Top of EXERCISE MATERIAL
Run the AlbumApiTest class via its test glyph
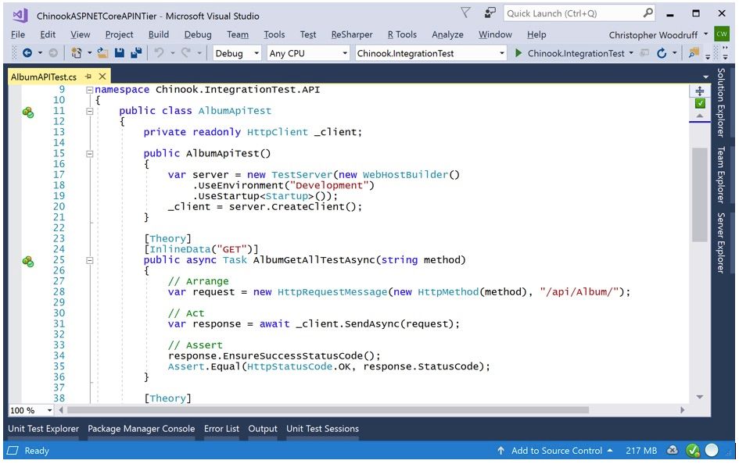Image resolution: width=739 pixels, height=464 pixels. [x=28, y=112]
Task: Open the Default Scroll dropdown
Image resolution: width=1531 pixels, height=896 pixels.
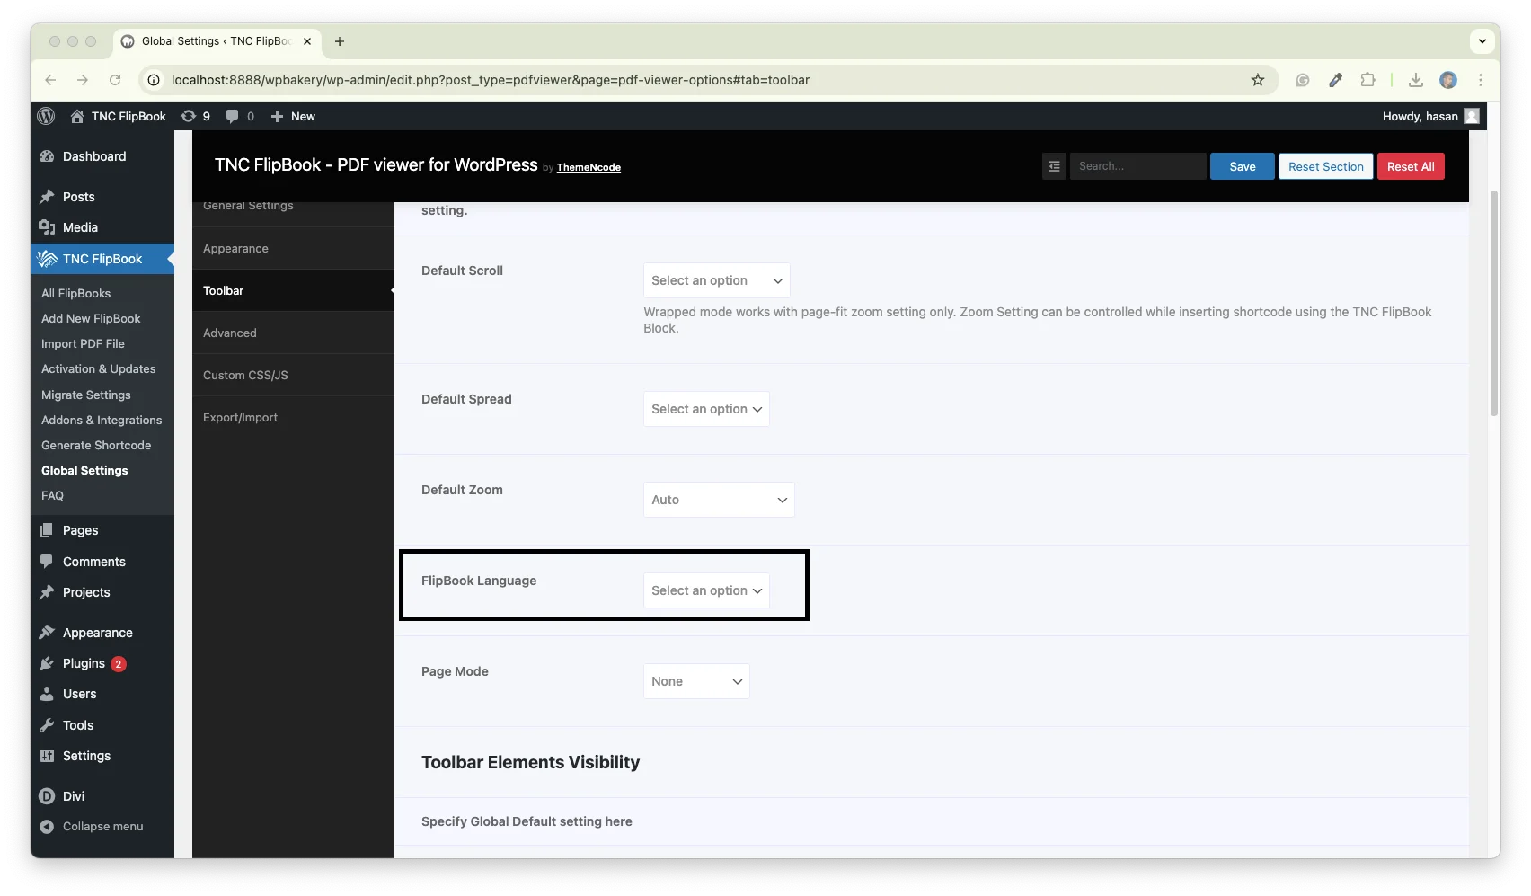Action: 716,280
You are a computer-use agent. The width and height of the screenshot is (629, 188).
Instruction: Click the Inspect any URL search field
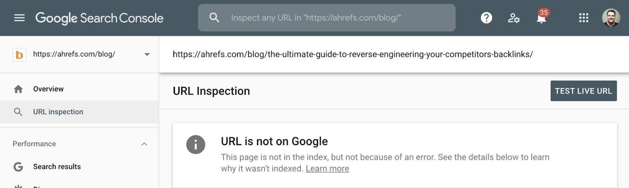[x=327, y=18]
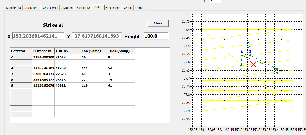Select the TDoA (Samp) column header

(119, 51)
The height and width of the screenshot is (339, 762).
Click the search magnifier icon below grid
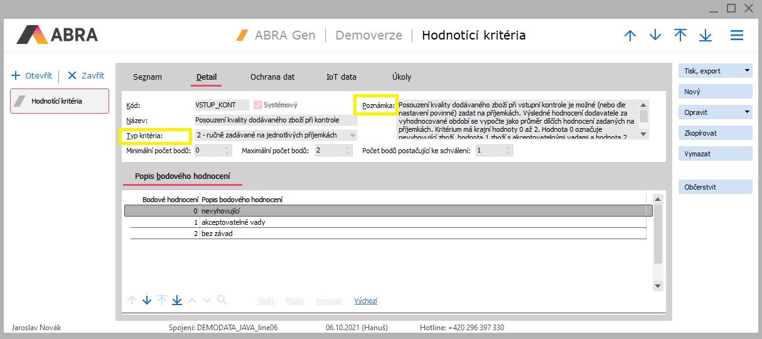click(x=222, y=301)
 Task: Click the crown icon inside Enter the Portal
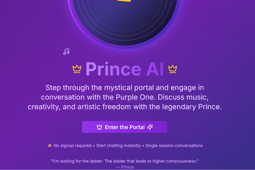pyautogui.click(x=99, y=127)
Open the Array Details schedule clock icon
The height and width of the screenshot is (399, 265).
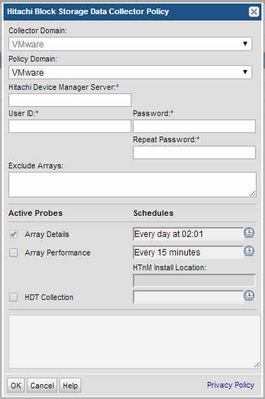tap(249, 233)
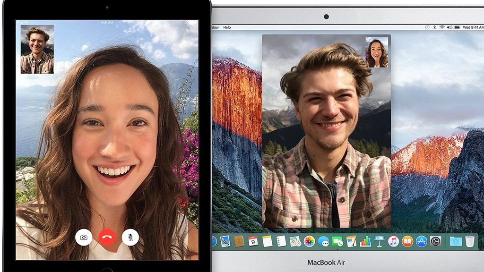Open Numbers from the Dock
The width and height of the screenshot is (484, 272).
click(365, 242)
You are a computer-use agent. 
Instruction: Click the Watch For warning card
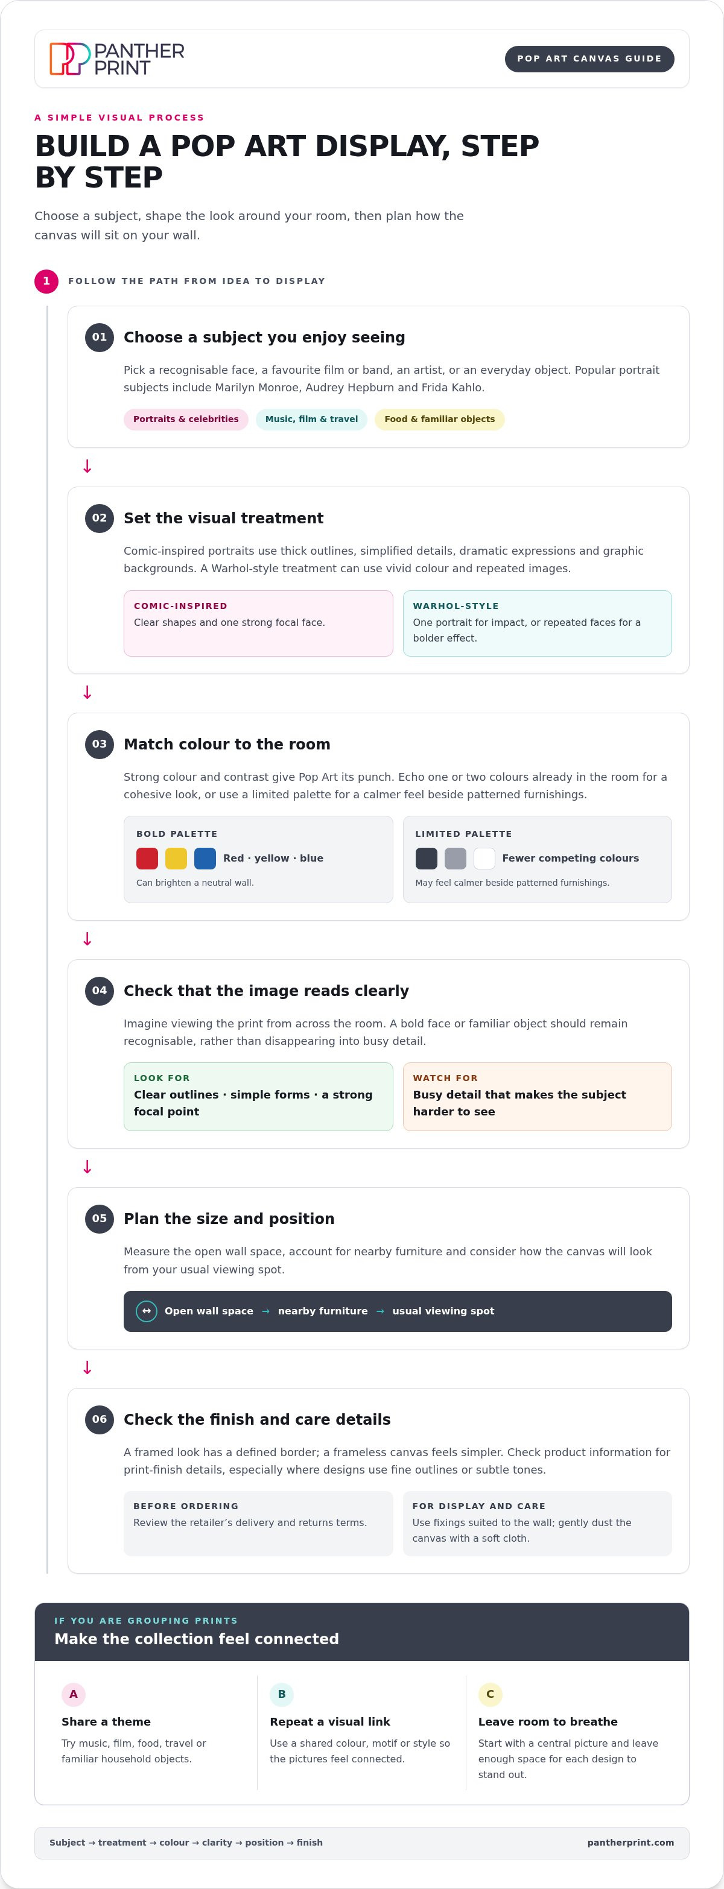coord(537,1097)
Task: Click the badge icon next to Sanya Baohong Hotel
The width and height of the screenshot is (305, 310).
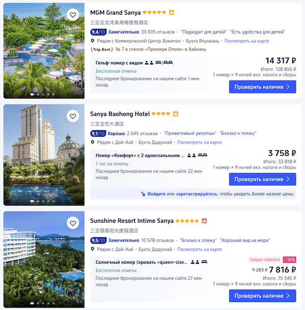Action: point(175,114)
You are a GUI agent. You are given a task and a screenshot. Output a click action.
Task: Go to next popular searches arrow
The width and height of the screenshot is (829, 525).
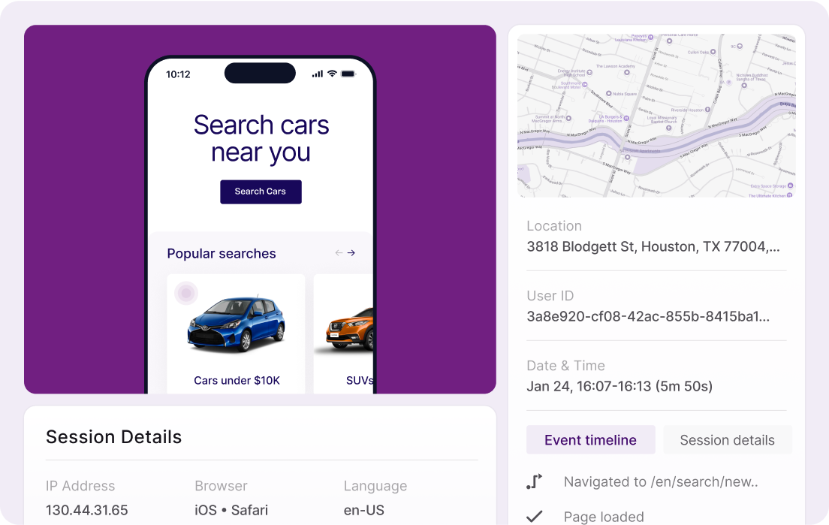click(351, 252)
Bottom of EXERCISE MATERIAL
Output the entries exactly and keep every picture out of them.

ANSWER SECTION:
Run the AlbumApiTest class via its test glyph
Image resolution: width=739 pixels, height=464 pixels. [x=28, y=112]
Task: Open the Default Scroll dropdown
Image resolution: width=1531 pixels, height=896 pixels.
Action: 716,280
You are a computer-use agent. The width and height of the screenshot is (629, 188).
Instruction: Click the Inspect any URL search field
[x=327, y=18]
Select the TDoA (Samp) column header

(119, 51)
The height and width of the screenshot is (339, 762).
Click the search magnifier icon below grid
click(x=222, y=301)
 Task: Click the crown icon inside Enter the Portal
pyautogui.click(x=99, y=127)
Open the Array Details schedule clock icon
The height and width of the screenshot is (399, 265).
tap(249, 233)
Open Numbers from the Dock
The width and height of the screenshot is (484, 272).
click(365, 242)
You are a computer-use agent. 
Instruction: Click the Watch For warning card
coord(537,1097)
Task: Click the badge icon next to Sanya Baohong Hotel
The width and height of the screenshot is (305, 310).
Action: point(175,114)
You are a GUI agent. You are given a task and a screenshot. Output a click action.
Task: Go to next popular searches arrow
The width and height of the screenshot is (829, 525).
click(351, 252)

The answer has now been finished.